362 - Breast milk macronutrient analysis of mid-day pump sample versus 24-hour pooled sampling

Friday, April 28, 2023

5:15 PM – 7:15 PM ET

Poster Number: 362
Publication Number: 362.101

Vi-Van Nguyen, University of California, Davis, School of Medicine, Sacramento, CA, United States; Kathryn Wright, UC Davis Health, 1071 Rathbone Circle, CA, United States; Sarah Haynes, University of California, Davis, School of Medicine, Sacramento, CA, United States; Daniel J. Tancredi, University of California, Davis, School of Medicine, Sacramento, CA, United States; Kara Kuhn-Riordon, University of California Davis Children's Hospital, Sacramento, CA, United States

Presenting Author(s)

Vi-Van Nguyen, BA (she/her/hers)

Medical Student
University of California, Davis, School of Medicine
Sacramento, California, United States

Background: The UC Davis Neonatal Intensive Care Unit (NICU) has a human milk analysis (HMA) program to improve the nutrition of high-risk neonates by enabling individualized fortification of human milk (HM). The consensus in current literature suggests a 24-hour sampling method (24P) as the gold standard for HMA; this method may be burdensome for highly stressed NICU parents. To encourage participation and minimize burden, our unit’s protocol is to analyze a 5mL HM sample from a midday pump (MDP) once weekly. This time of day was chosen to address the circadian variation of macronutrient composition in HM.

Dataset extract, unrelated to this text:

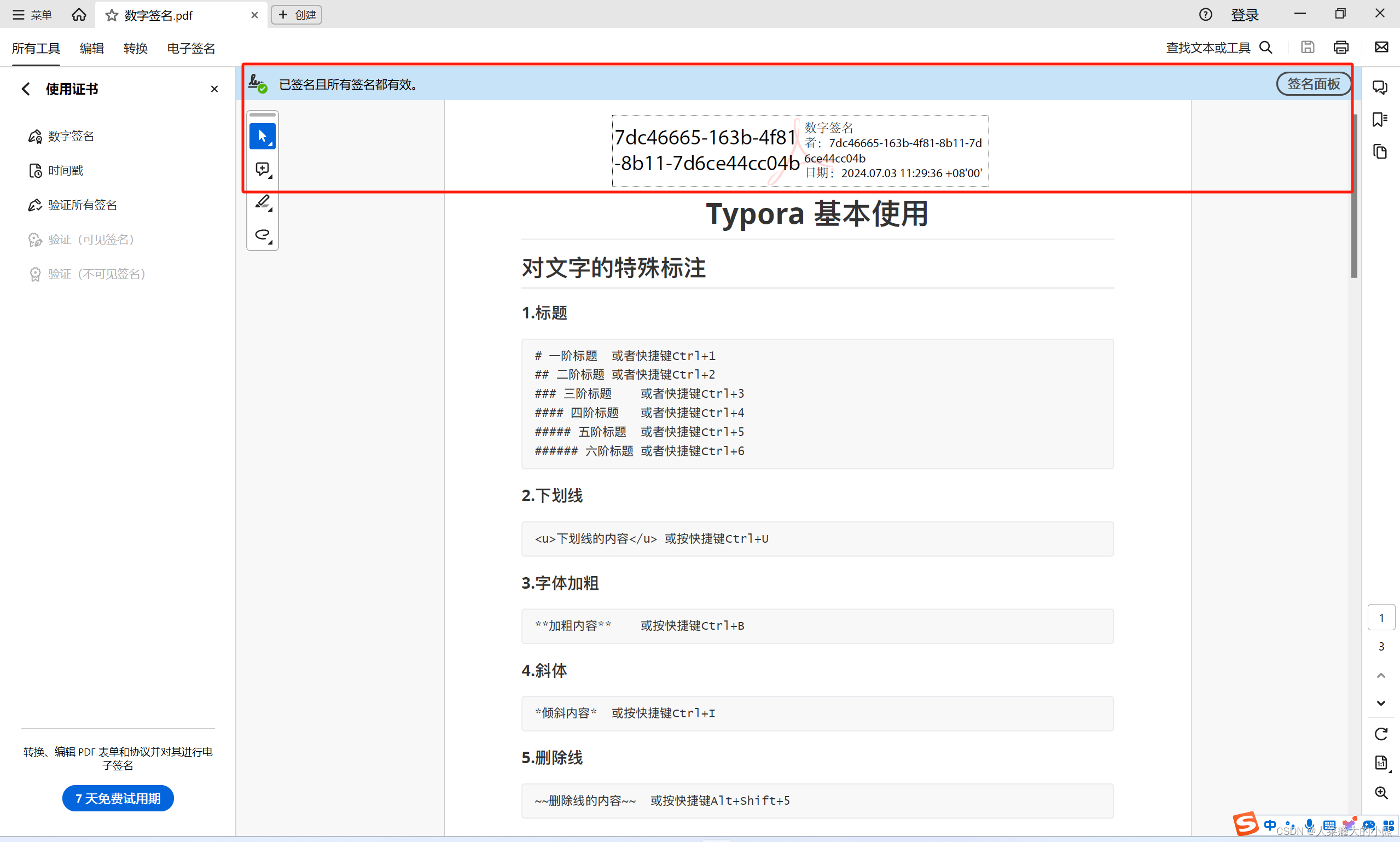Start the 7 天免费试用期 trial
1400x842 pixels.
coord(118,798)
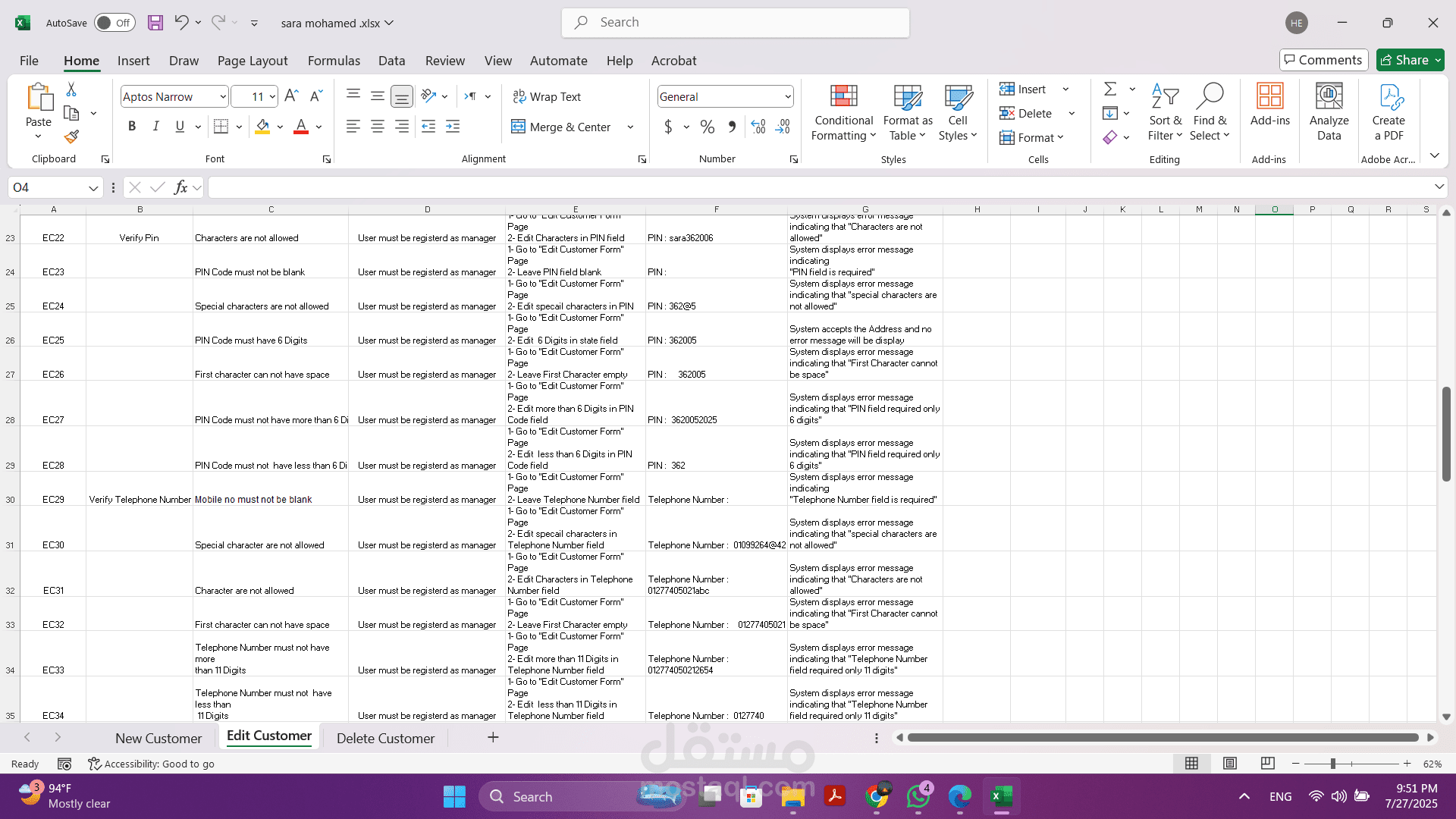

Objective: Our aim is to determine if an MDP can approximate macronutrient composition of a 24P of HM and provide a representative sample of HM to utilize for individualized fortification.

Design/Methods: Infants eligible for the study were <34 weeks at birth, with samples collected until 36 weeks. Exclusion criteria included infants receiving < 50% maternal HM or NPO status. Researchers provided collection kits for both sample methods with verbal and written instructions to participants. Samples were stored in a freezer until macronutrient analysis. The Miris Human Milk Analyzer was used to analyze energy, fat, protein, and carbohydrate composition in HM samples. Only paired 24P and MDP samples were included in the statistical analysis. We fit a panel data fixed effects model with participant ID as a fixed effect to estimate the within-person mean difference of the MDP and 24P samples.

Results: 97 total samples were collected from the mothers of 37 infants. Of those, there were 31 pairs of a MDP and 24P collection samples. The MDP had statistically significant differences in calories (mean of 3.96 greater calories than 24P, 95% CI: 1.83-6.09, p< 0.01), fat (mean of 0.46g greater than 24P, 95% CI: 0.24-0.68, p=0.004), and protein (mean of 0.07g less than 24P, 95% CI: -0.12- -0.02, p=0.008).

Conclusion(s): To our knowledge, this is the first study that compares macronutrient composition between the gold standard 24P and MDP. Our study found statistically significant differences in total calories, fat, and protein content between these methods. Our results suggest that the MDP method may overestimate caloric value and fat content, which may result in under-fortification and suboptimal growth if solely used as a basis for individualized fortification. We recommend a 24P sampling, if using HMA, as a guide for individualized fortification.
The main limitation of this study was that samples were self-collected by participants and differences in individual sampling techniques may have impacted results.